If plaintiff's action be considered as a petition for a writ of mandamus, the case of Petrowski v. Nutt, 9 Cir., 161 F.2d 938, cert.den. 68 S.Ct. 659, is controlling. There a writ of mandamus was sought against the Commanding Officer of Hickam Field, Hawaii, to restore petitioner to a Civil Service Position from which he claimed he had been illegally removed. The District Court's dismissal of the petition for want of jurisdiction was affirmed by the Ninth Circuit Court of Appeals. The opinion treats the subject of jurisdiction as follows:

"District Courts of the United States have no original jurisdiction to issue writs of mandamus in the absence of constitutional or statutory provisions conferring such jurisdiction. While it is clear that Congress has the power to confer original jurisdiction in mandamus on district courts, and has done so in certain instances, the statutory delegation in each instance has expressly enumerated and designated the court as being a district court and the writ as being a writ of mandamus.
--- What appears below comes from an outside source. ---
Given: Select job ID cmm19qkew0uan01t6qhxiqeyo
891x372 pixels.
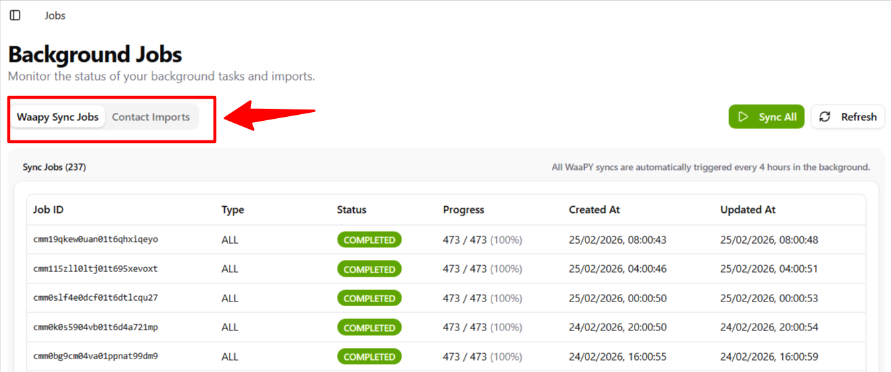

None of these instances of legislative authorization are applicable to the facts of this case. * * *"

"* * * Section 262 of the Judicial Code, 28 U.S.C.A. § 377, by its terms confers jurisdiction upon district courts to issue all writs not specifically provided for by statute. * * * Under this section, district courts may issue writs of mandamus when necessary to the exercise of their jurisdiction but not as original writs in any case. In this state of the law, the writ, when issued, would necessarily be auxiliary or ancillary in character and fashioned to preserve the jurisdiction given by other and original processes.

"Appellant advances the untenable argument that a rule peculiar to the practice in the district courts of the District of Columbia is applicable to his case. Those courts, in addition to being Federal Courts, are also charged with enforcement of the domestic law, and by the Act of 1801, 2 Stat. 103, creating them, they inherited jurisdiction in accordance with the laws of the State of Maryland then existing in the ceded area, which includes jurisdiction to issue writs of mandamus in original proceedings. See 34 Am.Jur., Mandamus, Sec. 18."
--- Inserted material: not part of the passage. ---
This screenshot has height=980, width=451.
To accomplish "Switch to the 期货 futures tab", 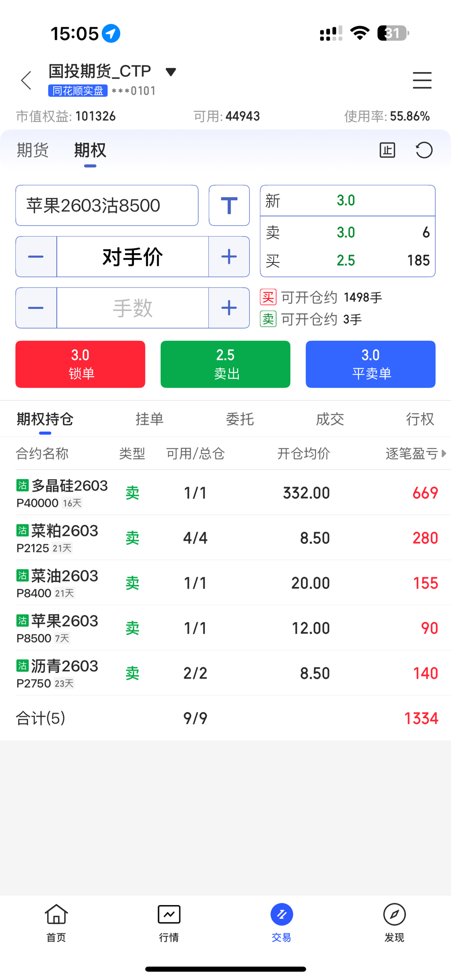I will point(33,151).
If the instant action be viewed as asking for a declaratory judgment of plaintiff's rights, the court lacks jurisdiction of the cause, since it is undisputed that the Declaratory Judgment Act, 28 U.S.C.A. § 400, did not enlarge the jurisdiction of the District Courts of the United States. See Putnam v. Ickes, 64 App.D.C. 339, 78 F.2d 223, at page 226 cert.den. 296 U.S. 612, 56 S.Ct. 132, 80 L.Ed. 434, in which it was said: "The right of the court to assume jurisdiction is to be determined by the principles laid down in the Judicial Code. The Declaratory Act is in no respect amendatory of the Judicial Code either directly or by implication. If Congress had intended by this act to extend the jurisdiction of the courts in cases arising under it, it would have so stated in the act, and, in the absence of such statement or language clearly implying such intent, the act must be limited to the jurisdiction expressed therein."

See also Chicago Pneumatic Tool Company v. Ziegler, 3 Cir., 151 F.2d 784, 788 and United States ex rel. Jordan v. Ickes, 79 U.S.App.D.C. 114, 143 F.2d 152, 153, Cert.den. 320 U.S. 801, 64 S.Ct. 432, 88 L.Ed. 484.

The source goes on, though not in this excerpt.